### Work to do
Copy out every line of the entries below word for word, leaving out the pictures.

### Excerpted records
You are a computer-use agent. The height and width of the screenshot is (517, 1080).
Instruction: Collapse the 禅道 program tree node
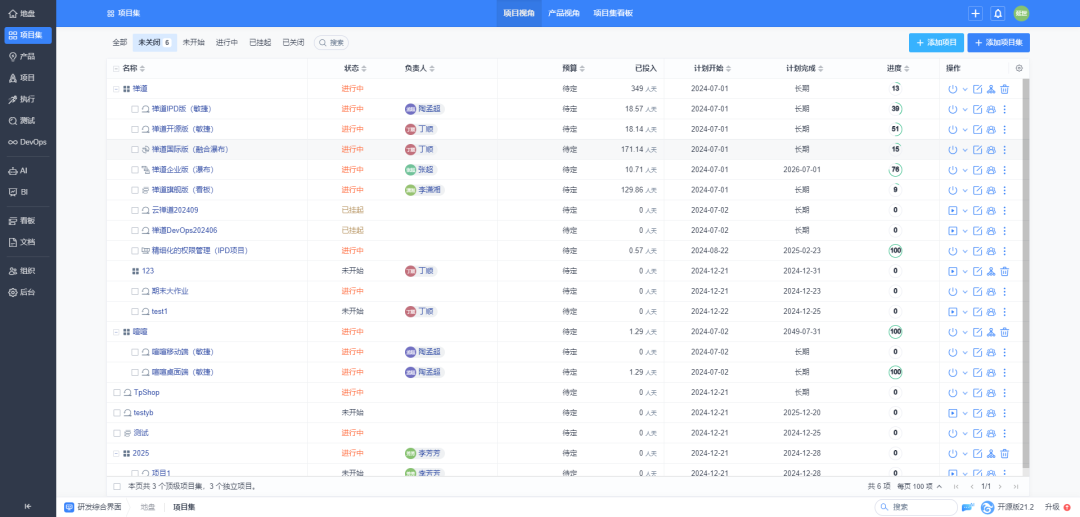pyautogui.click(x=117, y=89)
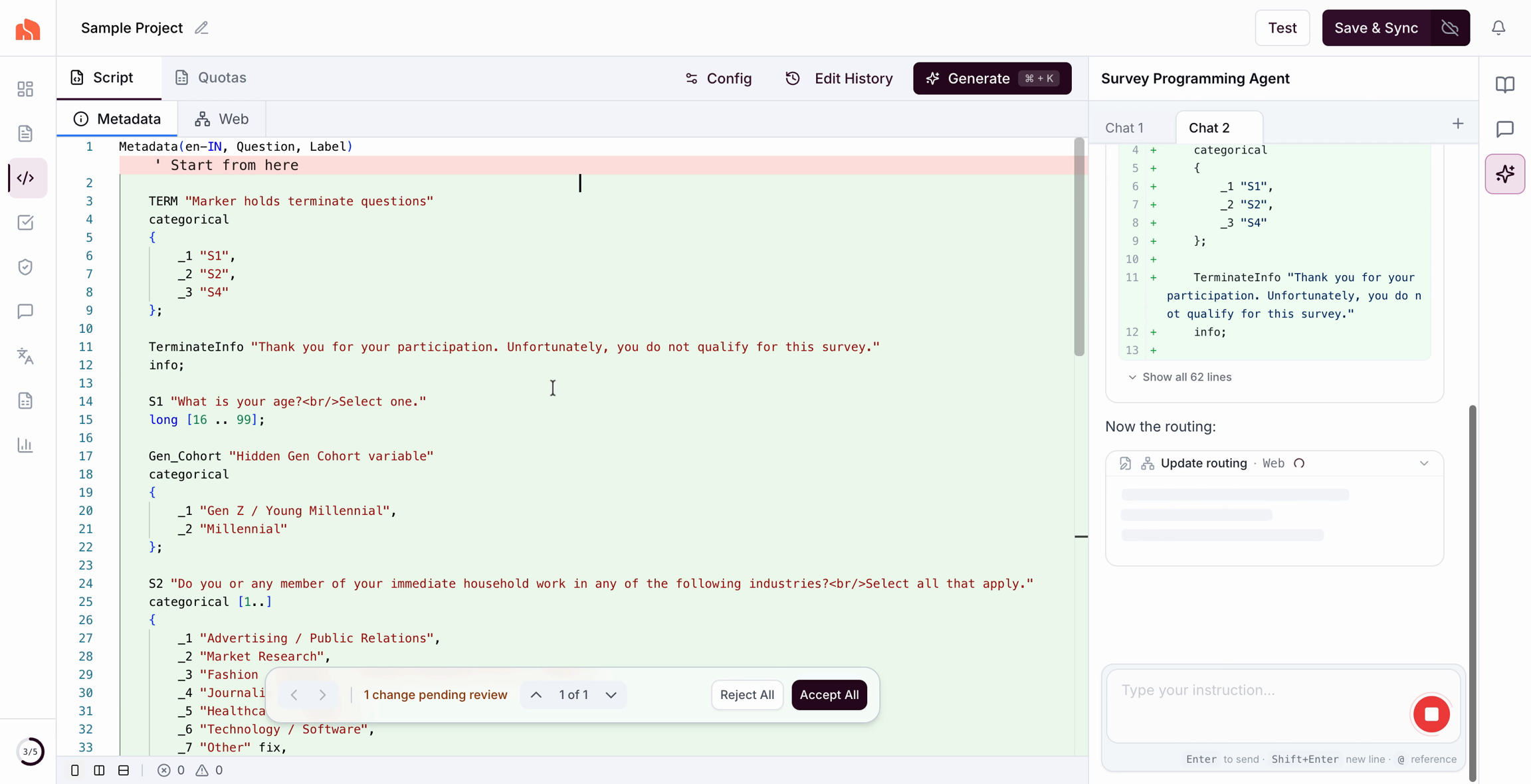Viewport: 1531px width, 784px height.
Task: Go to next pending change chevron
Action: click(x=611, y=695)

### Full output
You are a computer-use agent. The height and width of the screenshot is (517, 1080).
Instruction: Collapse the 禅道 program tree node
pyautogui.click(x=117, y=89)
Viewport: 1531px width, 784px height.
Task: Go to next pending change chevron
Action: click(x=611, y=695)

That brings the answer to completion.